Thursday, January 21, 2010

Tribute to MLK Jr.

I wrote this weeks in advance with the intentions of posting it on January 15th, because January 15 happens to be a very important day. Of course, I misplaced the notebook and only found it today, but late is better than never. Here are some words I wrote in commemoration of the late Martin Luther King Jr. who happened to be born on the same day as myself.

I believe that my beliefs don't matter. I believe that everyone should be allowed to be themselves, and I believe that the natural progression of life will eventually sort it's way out.

Until that time comes, I believe it is our responsibility as humans to be honest, respectful, and to own up to our actions. I believe it is our duty, as human beings, living upon Earth, to take responsibility, to stand up, and to become stronger, kinder, people.

I believe that we must help our neighbors, be them friends or enemies, selflessly. I believe that if we are to survive we must learn tolerance. Tolerance of all things, not just color or sexual preference. Tolerance of life.

I believe that we have all forgotten of what it means to be tolerant of life. Throw away your debit and credits, step outside. Take off those expensive sneakers and step out onto the ground. Walk barefoot down the driveway to an empty mailbox, or is it one filled with empty bills, because we all know real mail stopped coming long ago.

It hurts. That's life. Feel the stones beneath your feet. Feel your feet strengthen beneath the weight of your body. That's life too. Get out and get in it and live.

I believe we have been living dead in this life for far too long and now it is time to grow.

-That's my thoughts.

"Make yourself as small as possible. Then grow." -Anonymous

Tuesday, January 19, 2010

World Aflame

"They have to go and save themselves," said Charlemagne Ulrick, a dentist in Port-au-Prince in the aftermath of Haiti's devastating quake. "I don't know when they're coming back." He was referring to his children, after he sent them off to a different part of the country, in hopes of survival.

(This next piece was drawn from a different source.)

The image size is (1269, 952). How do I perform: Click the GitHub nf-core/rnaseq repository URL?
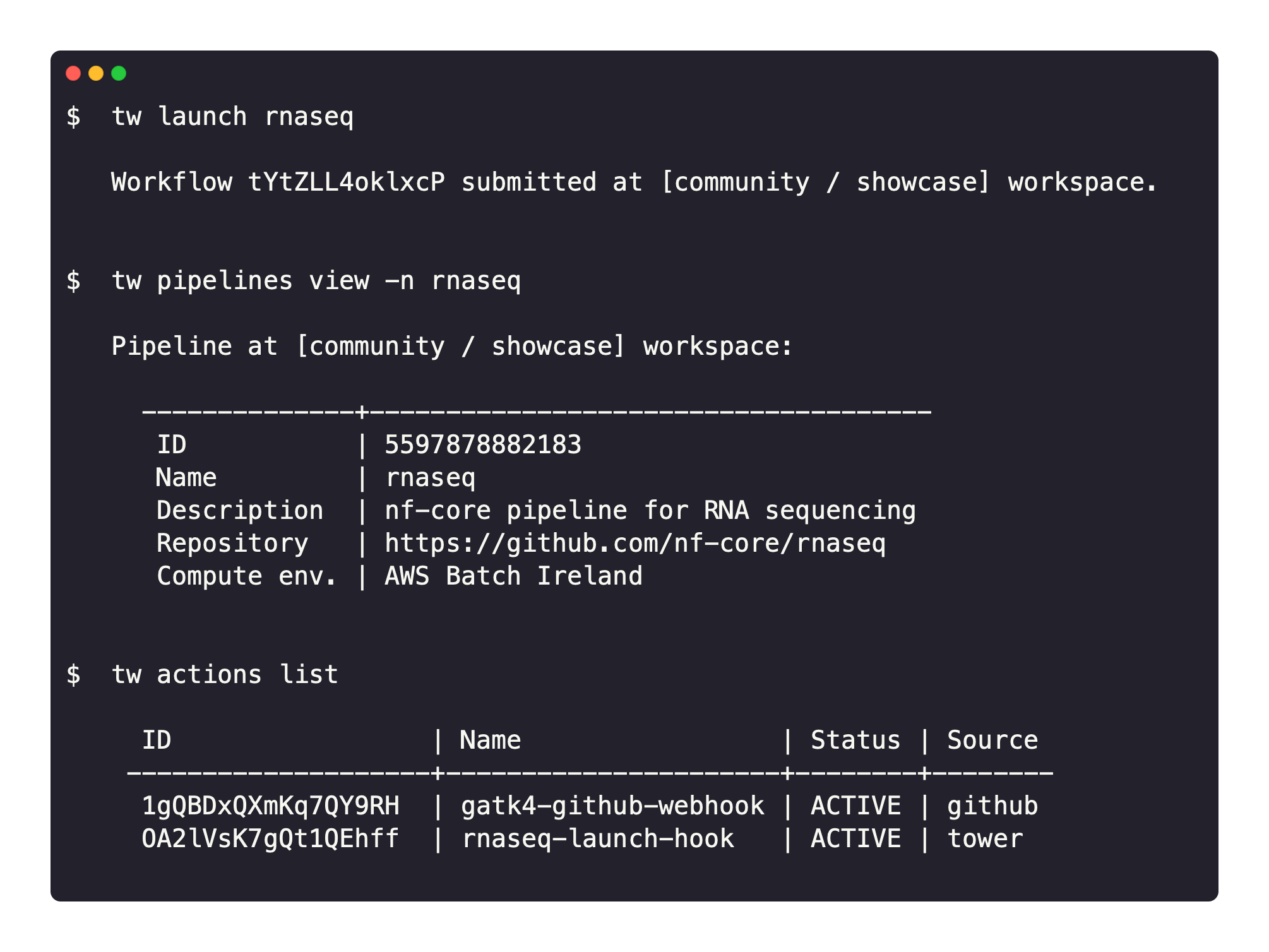635,544
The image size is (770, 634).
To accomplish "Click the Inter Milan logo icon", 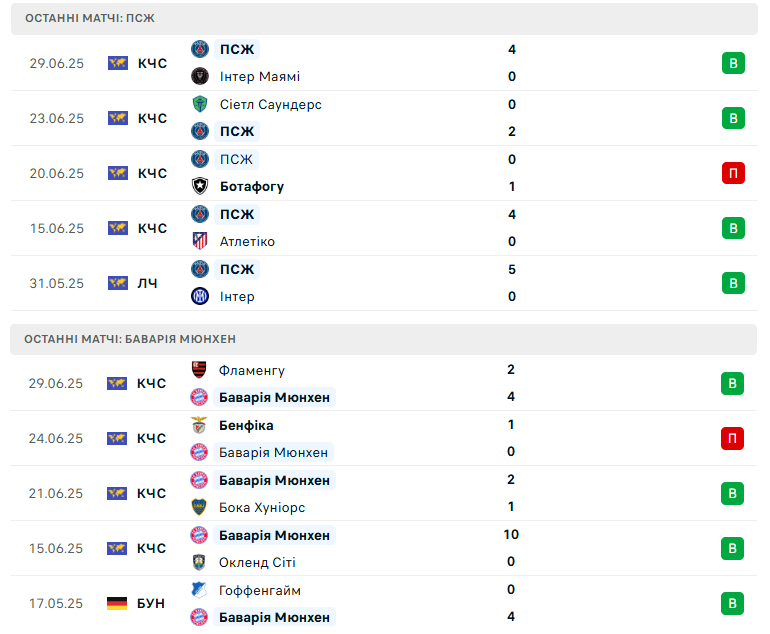I will pyautogui.click(x=200, y=296).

His words should weigh heavily upon all our hearts. After all, isn't it true that we all have to go and save ourselves? Can we really sit around and expect someone else to come our way and solve our problems? Of course not.

Sure, some people can help, but in the end, whether we succeed or fail all depends on one thing and one thing only--ourselves. We are all guilty of carrying this mentality. It is exactly why we are all so self-centered and the world is as bad as it is today.

We've all been burned so many times by everyone around us, or we've been brainwashed into that not-good-enough attitude that we've grown up being bombarded with by the media and the government. We have been taught, or convinced, that no one in the world can help us except ourselves.

Why else is there so much violence and rioting in the wake of any natural disaster? Disasters are just that--disastrous--and they come in all shapes and sizes. When they strike people suffer, and when people suffer they are at their worst. It is that single idea that no one can help me but me that drives us all to madness.

It's really damn sad. What happened to mankind as a whole that we've ceased to see the entire world around us and started seeing the world as a simple extension of ourselves? Why can't we get passed our egotistical way of thinking? Or has it always been in our nature to center life upon ourselves?

I have no answers, but kudos to those that are lifting their hands to help, even if they are turning blind eyes to all the suffering going on around us every day. Kudos to those that give back to the world where and what they can. Never mind that what one person can give may completely dwarf someone else's lesser contribution. Let's all look to Haiti right now, because, obviously their problems are a lot worse then everyone else's and it is easier to lend a hand to someone that is not your neighbor.